The second Event Viewer log (level 4) is the informational that explains what SCHANNEL then did, which was to return code 40 (Handshake Failed). Event ID 36888 (docs)

<Event xmlns='http://schemas.microsoft.com/win/2004/08/events/event'>
    <System>
        <Provider Name='Schannel' Guid='{1F678132-5938-4686-9FDC-C8FF68F15C85}'/>
        <EventID>36888</EventID>
        <Version>0</Version>
        <Level>4</Level>
        <Task>0</Task>
        <Opcode>0</Opcode>
        <Keywords>0x8000000000000000</Keywords>
        <TimeCreated SystemTime='2021-06-09T07:37:20.851448600Z'/>
        <EventRecordID>375478</EventRecordID>
        <Correlation ActivityID='{4D165D95-533C-0001-B05D-164D3C53D701}'/>
        <Execution ProcessID='840' ThreadID='5588'/>
        <Channel>System</Channel>
        <Computer>COMPUTERNAME</Computer>
        <Security UserID='S-1-5-18'/>
    </System>
    <UserData>
        <EventXML xmlns='LSA_NS'>
            <AlertDesc>40</AlertDesc>
            <ErrorState>1205</ErrorState>
            <TargetName></TargetName>
        </EventXML>
    </UserData>
    <RenderingInfo Culture='en-US'>
        <Message>A fatal alert was generated and sent to the remote endpoint.
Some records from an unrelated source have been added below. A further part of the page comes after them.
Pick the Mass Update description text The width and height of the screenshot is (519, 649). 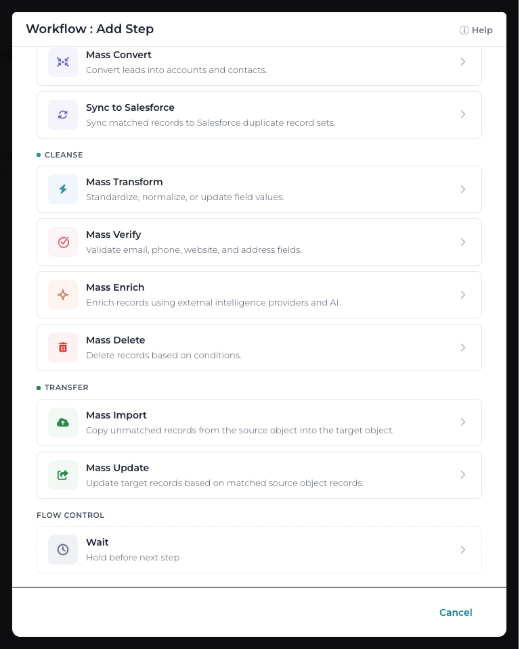pyautogui.click(x=225, y=483)
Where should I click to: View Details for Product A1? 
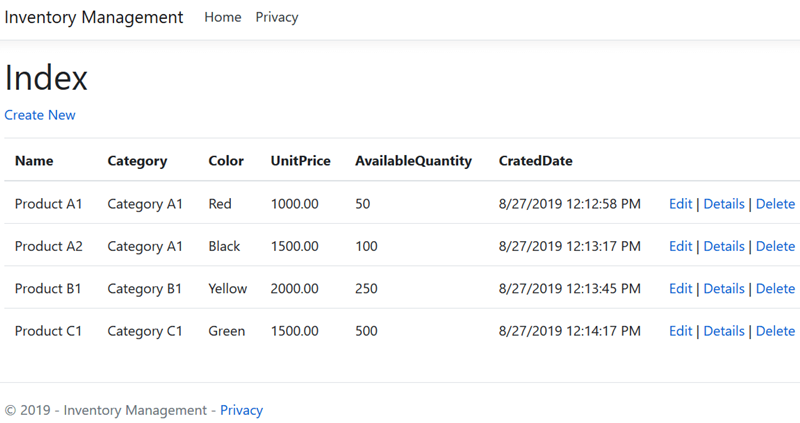[724, 204]
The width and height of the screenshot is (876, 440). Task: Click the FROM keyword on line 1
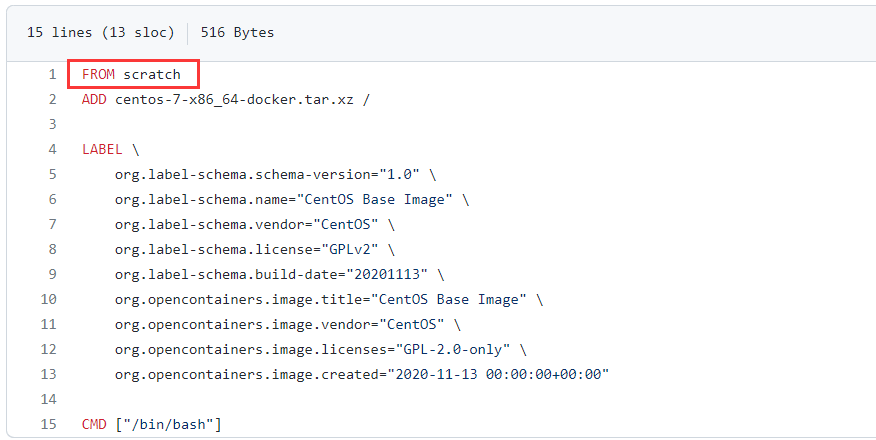pyautogui.click(x=98, y=74)
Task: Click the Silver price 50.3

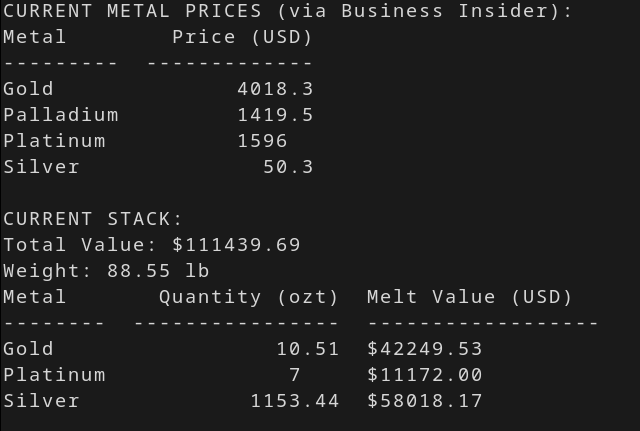Action: (288, 167)
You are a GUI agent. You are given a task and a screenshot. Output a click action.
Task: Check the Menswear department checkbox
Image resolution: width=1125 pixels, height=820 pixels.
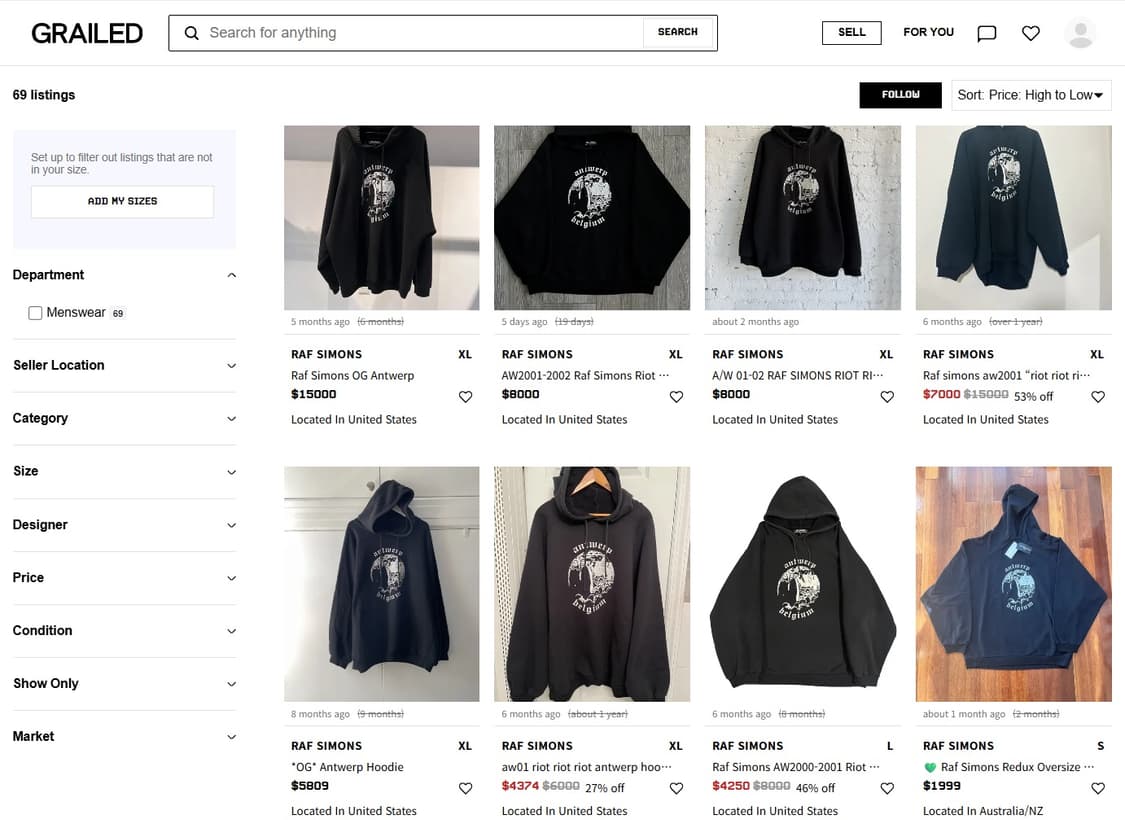pos(36,312)
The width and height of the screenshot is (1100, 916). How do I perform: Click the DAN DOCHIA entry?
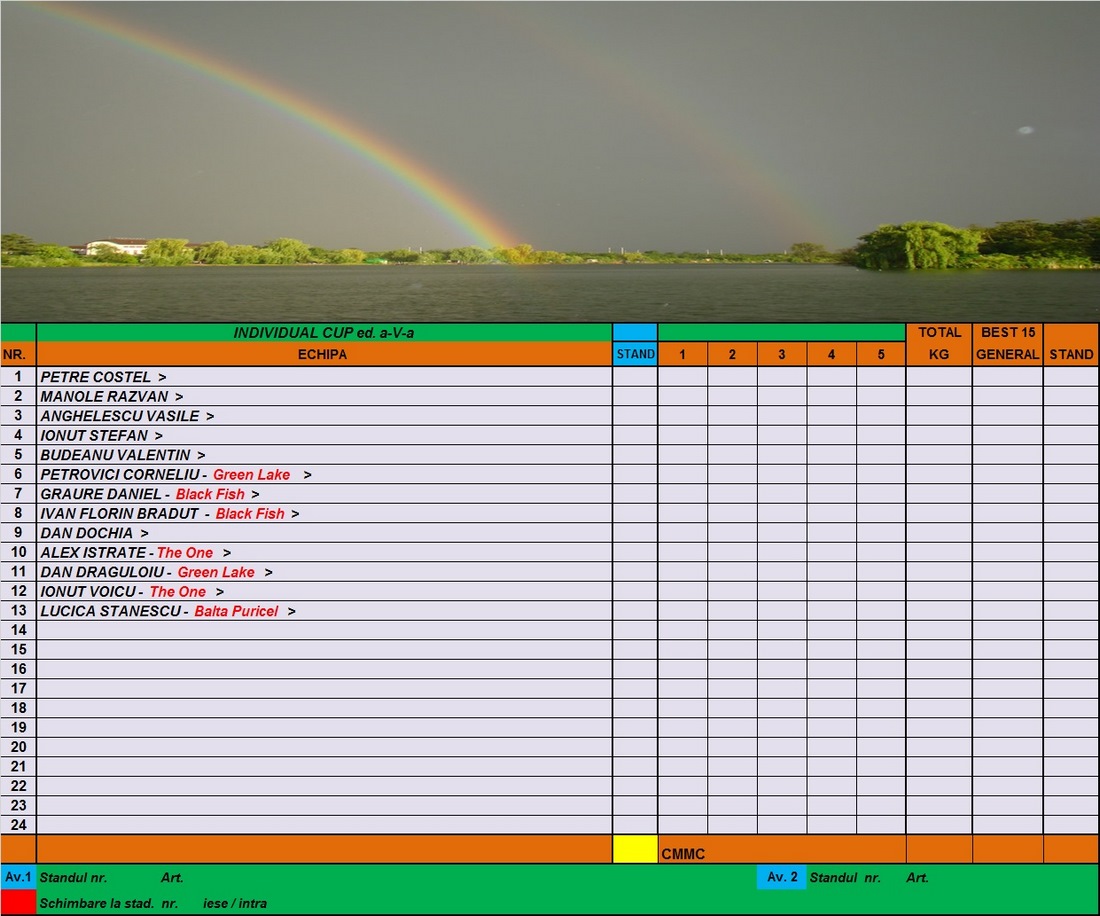point(87,533)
This may result in termination of the connection. The TLS protocol defined fatal alert code is 40.

Target name:

The TLS alert registry can be found at http://www.iana.org/assignments/tls-parameters/tls-parameters.xhtml#tls-parameters-6</Message>
        <Level>Information</Level>
        <Task></Task>
        <Opcode>Info</Opcode>
        <Channel>System</Channel>
        <Provider></Provider>
        <Keywords></Keywords>
    </RenderingInfo>
</Event>

I have not changed any crypto settings on the server (except turning off SSL 3.0, TLS 1.0 and TLS 1.1), so I am somewhat sceptical. I first compared the Cloudflare List of cyphers against the Windows Server 2016 list and there is plenty of crossover (green on the right means there’s a match).

I also tried SSLlabs excellent tool against my test-tenant-but-live-server unproxied endpoint so that I can see what cyphers it is offering. They all look good. The test handshakes also looked fine.
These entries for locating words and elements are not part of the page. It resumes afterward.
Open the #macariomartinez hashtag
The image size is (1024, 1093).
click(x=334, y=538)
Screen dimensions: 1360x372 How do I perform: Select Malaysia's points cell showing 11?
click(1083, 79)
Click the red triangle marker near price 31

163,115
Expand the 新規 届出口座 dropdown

The test tenant hasn’t reported any errors running every 5 minutes for the last ~48 hours.

We’ve also improved our logging from the React front end to Airbrake, our error provider - so I am seeing a lot more failures now: nearer 0.5%. We’ve also added retry middleware to the React front end to smooth over the experience for the users.

From the linked article I was wondering if you needed to enable CAPI logging?

Not yet, that’s the next thing to read through. Many thanks. I think SCHANNEL in the Event Viewer is telling me something but perhaps not enough.

Thanks all for your feedback, with this new information where do I look next?

1 Like

Did you get this message on your proxied or on the unproxied setup?

1 Like

Proxied. I’ve not received any errors on the unproxied setup.

In that case I’d post that information in the ticket you already opened and ask if support could check out if the proxies could potentially omit certain ciphers in some cases which are required by your setup.

It seems the issue would be that your server and the proxies can occasionally not agree on a cipher and that’s why the entire handshake fails, but I am afraid that’s something only support can look into and check what the difference could be between these two types of requests (when it works and when it does not).

2 Likes

Thank you Sandro, I’ll reopen the ticket. Many thanks.

Considering that you restricted your setup to 1.2 I’d assume you also tweaked the ciphers, maybe you limited it a bit too much. However, also considering that the connection generally works, I’d say Cloudflare should be still happy with it. So either Cloudflare occasionally does not accept your ciphers or your server occasionally changes its cipher list.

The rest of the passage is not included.